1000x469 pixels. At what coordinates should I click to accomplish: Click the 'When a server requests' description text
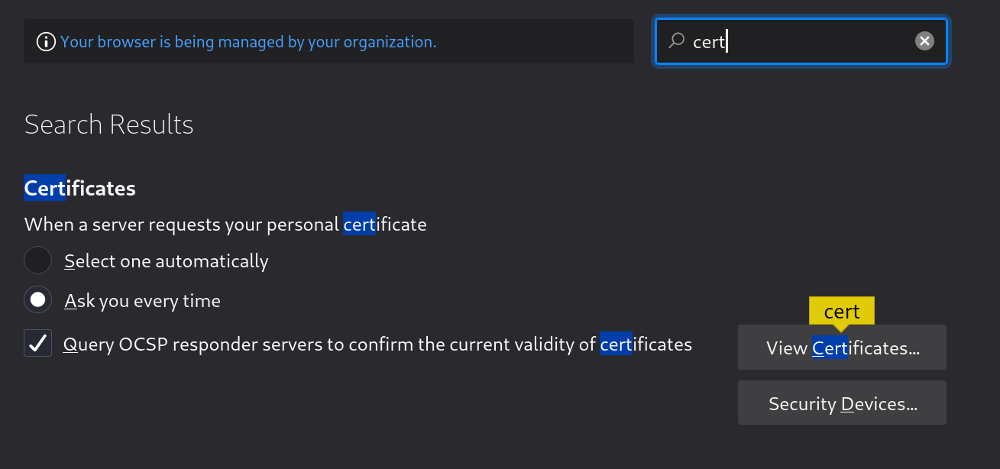pos(183,225)
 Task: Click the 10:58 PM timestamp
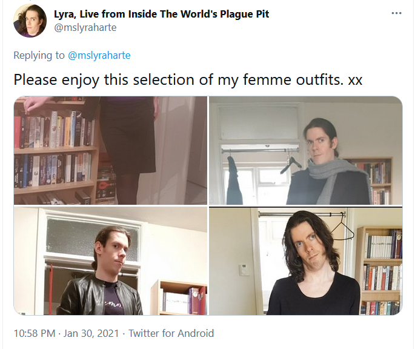pyautogui.click(x=35, y=333)
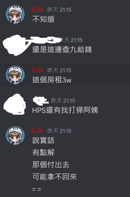Open Lilv's avatar beside the 不知道 message
This screenshot has width=130, height=197.
point(15,14)
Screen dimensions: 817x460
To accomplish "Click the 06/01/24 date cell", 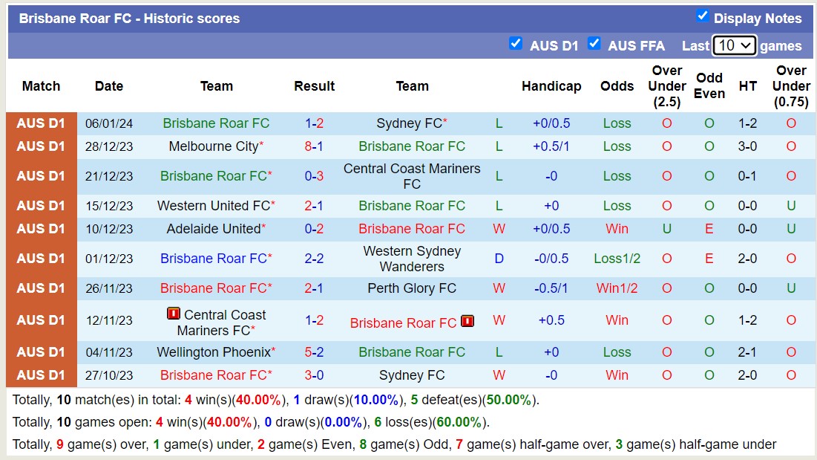I will pyautogui.click(x=108, y=123).
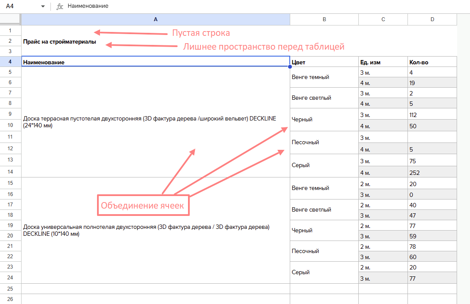The image size is (470, 304).
Task: Click the fx function icon
Action: click(x=60, y=6)
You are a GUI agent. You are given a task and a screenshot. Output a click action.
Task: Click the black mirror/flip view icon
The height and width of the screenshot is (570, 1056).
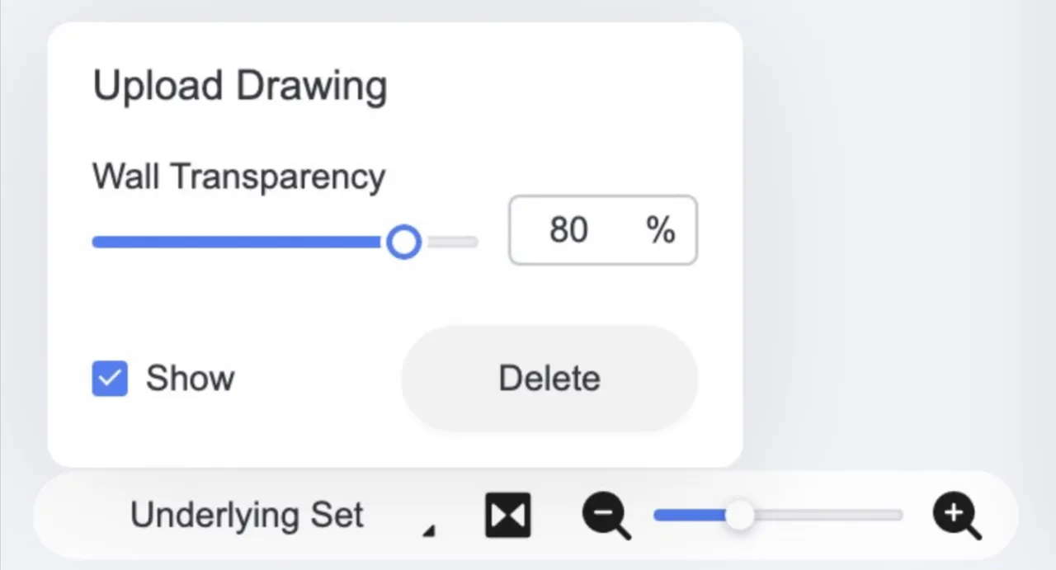click(507, 516)
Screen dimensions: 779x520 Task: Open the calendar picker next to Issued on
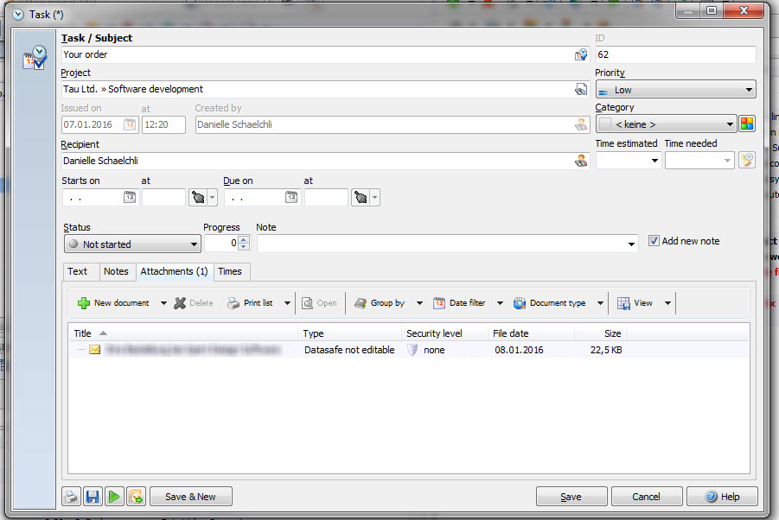(128, 124)
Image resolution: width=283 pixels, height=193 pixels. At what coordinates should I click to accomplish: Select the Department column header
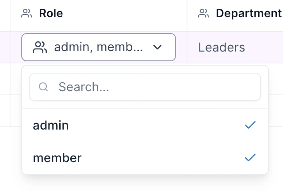[x=249, y=13]
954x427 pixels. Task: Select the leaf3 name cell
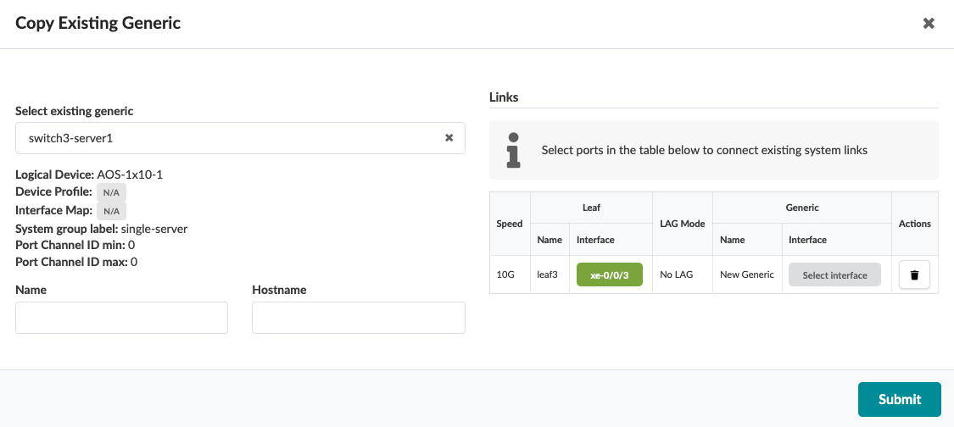(548, 275)
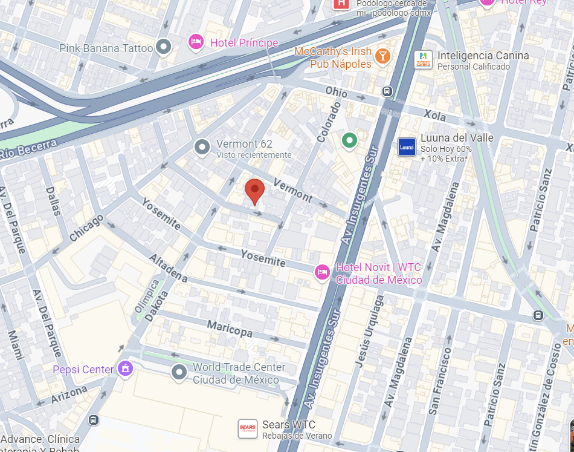The image size is (574, 452).
Task: Click the red location pin marker
Action: [254, 192]
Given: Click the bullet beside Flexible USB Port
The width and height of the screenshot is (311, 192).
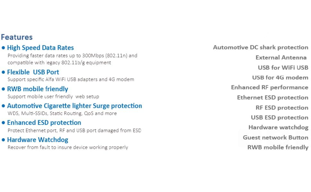Looking at the screenshot, I should [x=4, y=72].
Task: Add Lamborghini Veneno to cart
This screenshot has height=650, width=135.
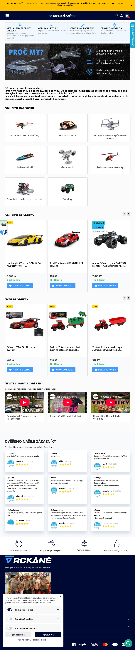Action: [20, 286]
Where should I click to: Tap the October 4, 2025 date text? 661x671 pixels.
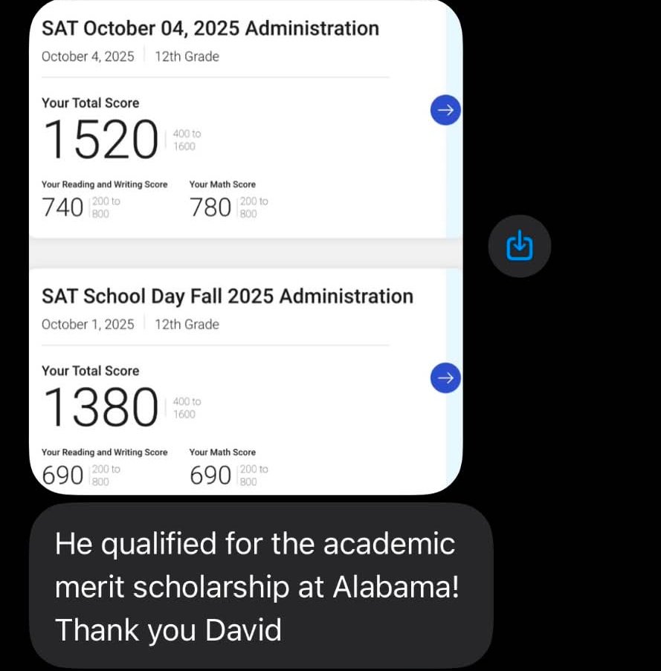pos(88,56)
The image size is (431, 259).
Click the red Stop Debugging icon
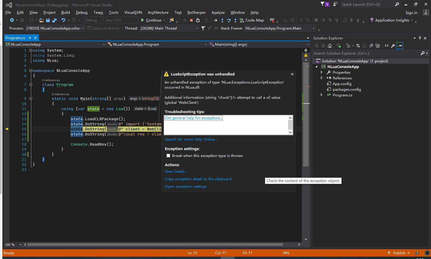point(191,20)

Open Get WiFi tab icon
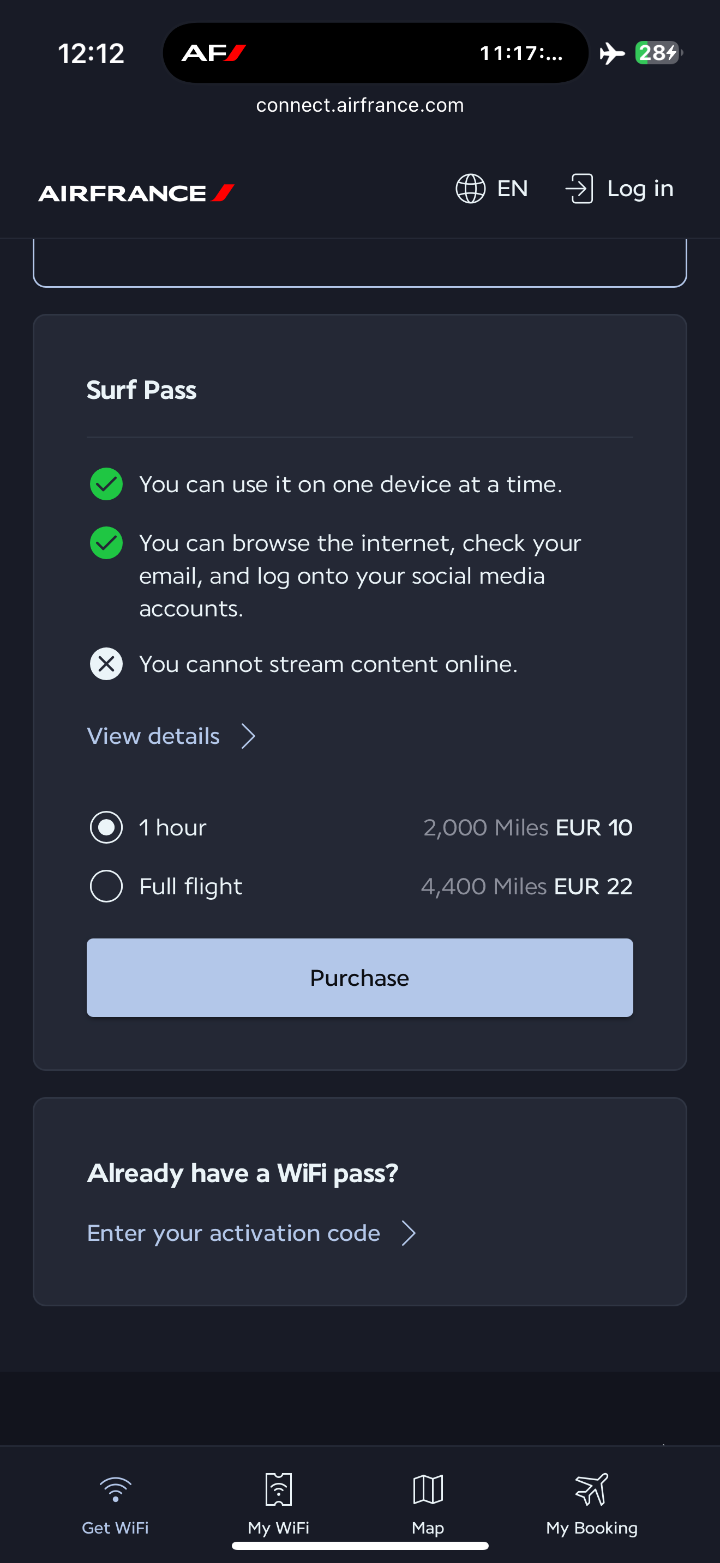point(115,1490)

▬▬▬▬▬▬▬▬▬▬

**Instructions for the task**
Exactly repeat every line from the line that includes "Task: Click the black mirror/flip view icon" to the end of the listing, and nothing else, leaving pictures out.

**Answer box**
Task: Click the black mirror/flip view icon
The height and width of the screenshot is (570, 1056).
click(507, 516)
Screen dimensions: 779x520 Task: Open the calendar picker next to Issued on
(128, 124)
Image resolution: width=283 pixels, height=193 pixels. At what coordinates should I click to accomplish: Select the Department column header
[x=249, y=13]
954x427 pixels. Task: Select the leaf3 name cell
(548, 275)
The image size is (574, 452).
Task: Click the red location pin marker
Action: [254, 192]
Given: Click the bullet beside Flexible USB Port
The width and height of the screenshot is (311, 192).
Looking at the screenshot, I should [x=4, y=72].
Task: Add Lamborghini Veneno to cart
This screenshot has height=650, width=135.
Action: [20, 286]
Where should I click to: Tap the October 4, 2025 date text? 661x671 pixels.
pos(88,56)
The image size is (431, 259).
Click the red Stop Debugging icon
point(191,20)

Open Get WiFi tab icon
point(115,1490)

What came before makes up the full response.